Understanding Operators and Platform Automation

Estimated reading time: 25 minutes.

Objective

Understand how Kubernetes operators automate GPU platform lifecycle management through OpenShift’s Operator Lifecycle Manager (OLM), and how Red Hat OpenShift AI orchestrates the complete suite of operators required for a production Models-as-a-Service platform.
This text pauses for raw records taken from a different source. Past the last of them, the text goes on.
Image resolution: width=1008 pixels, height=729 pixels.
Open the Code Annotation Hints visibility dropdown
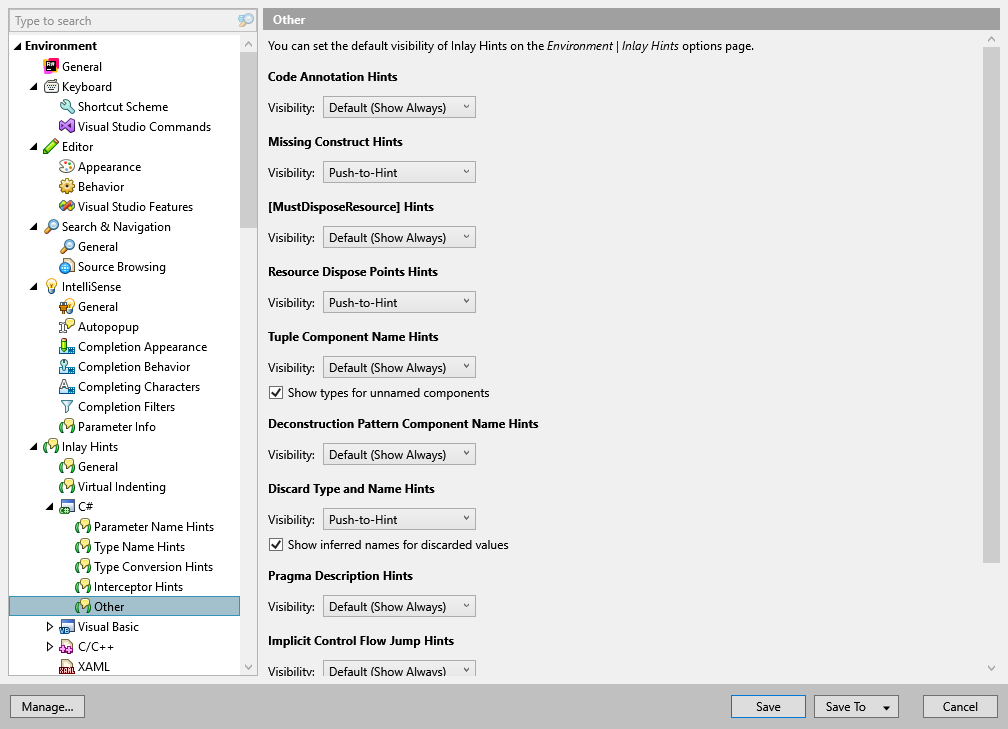pyautogui.click(x=465, y=107)
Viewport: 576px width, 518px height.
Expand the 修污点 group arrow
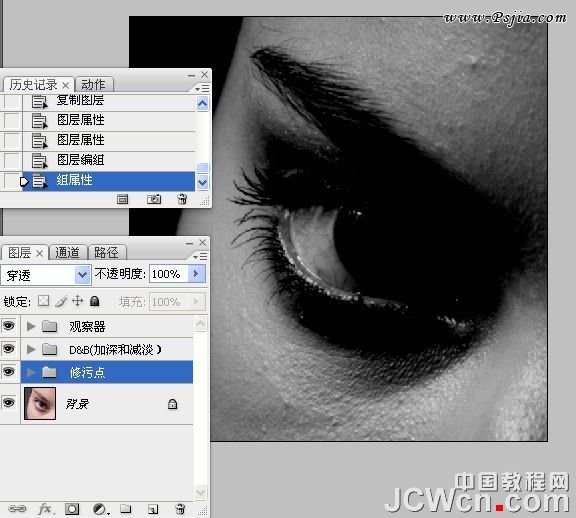click(x=31, y=373)

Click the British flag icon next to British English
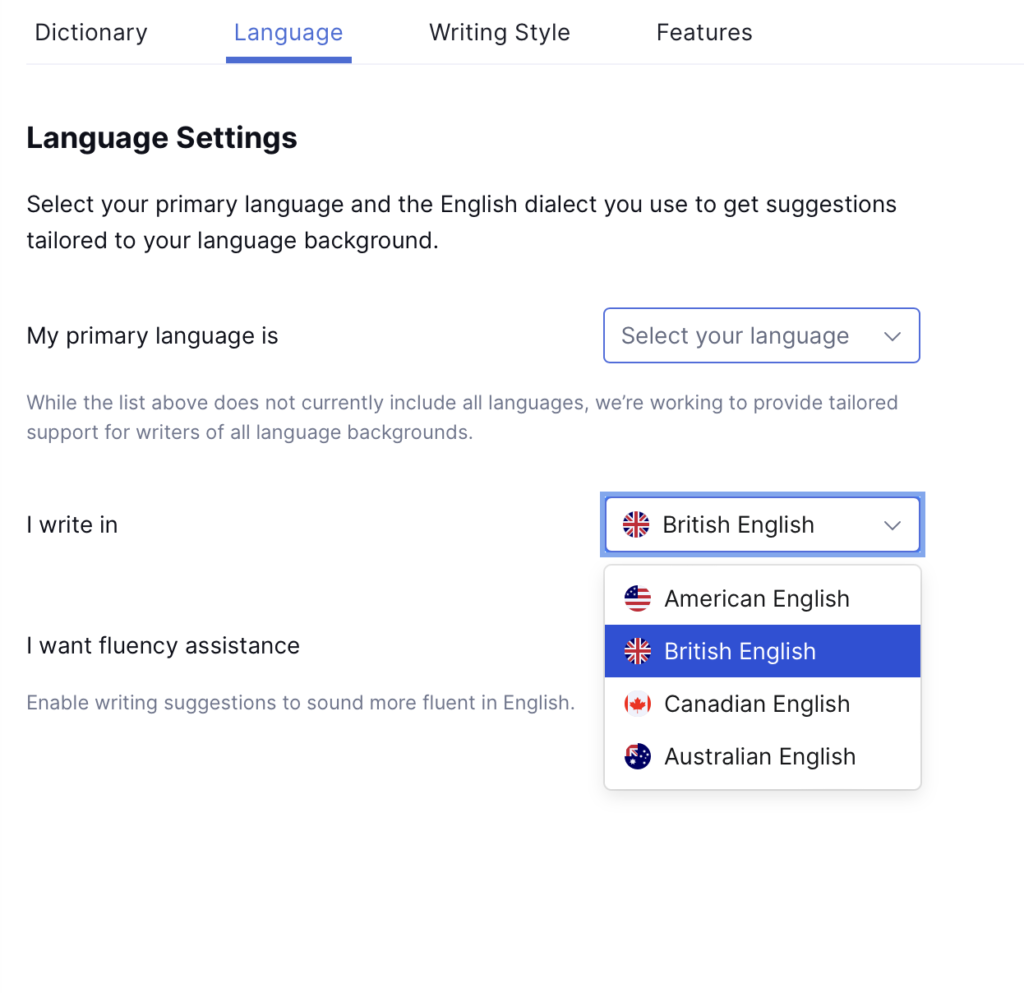[638, 651]
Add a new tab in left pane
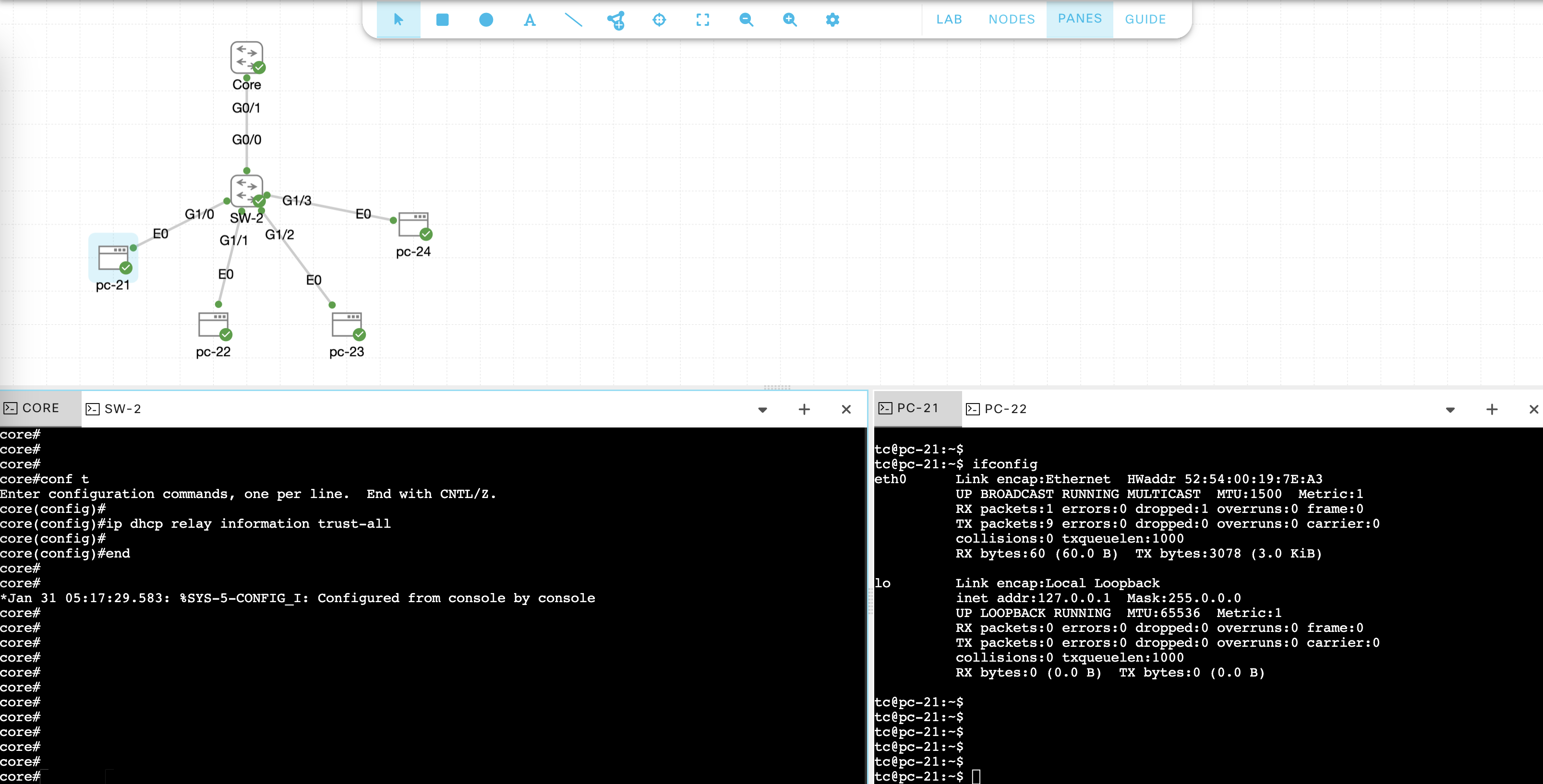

The Operator Pattern for Platform Automation

Kubernetes operators extend Kubernetes automation by encoding human operational knowledge into software. An operator combines three essential components:

  1. Custom Resource (CR): A declarative configuration file expressing your desired state

  2. Controller: Software that watches CRs and reconciles actual cluster state to match

  3. Reconciliation Loop: Continuous monitoring that detects and corrects drift

How Operators Work Example

Consider GPU driver management on a 100-node cluster. The traditional approach requires:

  • Writing automation (bash scripts) to install drivers on each node

  • Manually updating when new driver versions are released

  • Detecting and recovering from driver crashes

  • Ensuring consistent versions across all nodes

  • Coordinating updates to avoid disrupting workloads

With the NVIDIA GPU Operator, you declare your desired state in a ClusterPolicy Custom Resource:

apiVersion: nvidia.com/v1
kind: ClusterPolicy
metadata:
  name: gpu-cluster-policy
spec:
  driver:
    enabled: true
    version: "535.129.03"  (1)
  dcgm:
    enabled: true
1 Declarative driver version specification

The operator’s controller continuously reconciles this desired state:

┌─────────────────────────────────────────────────────┐
│   Operator Reconciliation Loop                      │
│                                                     │
│   1. OBSERVE → Read current cluster state           │
│   2. DIFF → Compare to ClusterPolicy desired state  │
│   3. ACT → Create/update resources to align         │
│   4. REPEAT → Every ~5 seconds                      │
└─────────────────────────────────────────────────────┘

Declarative vs. Imperative Infrastructure

Imperative (manual scripting):

for node in $(oc get nodes -l gpu=true -o name); do
  ssh $node "curl -O https://driver-repo/driver-535.129.03.run"
  ssh $node "sh driver-535.129.03.run --silent"
  ssh $node "systemctl restart kubelet"
done
# Script does NOT monitor or self-heal
# Requires re-execution if a node crashes

Declarative (operator-managed):

apiVersion: nvidia.com/v1
kind: ClusterPolicy
metadata:
  name: gpu-cluster-policy
spec:
  driver:
    version: "535.129.03"
# Operator CONTINUOUSLY enforces this state
# Automatically recovers from failures
# Applies to new nodes automatically

The operator approach eliminates 90% of operational toil while providing self-healing capabilities that manual scripts cannot match.

Self-Healing in Action

Operators don’t just deploy resources—they continuously monitor and repair them.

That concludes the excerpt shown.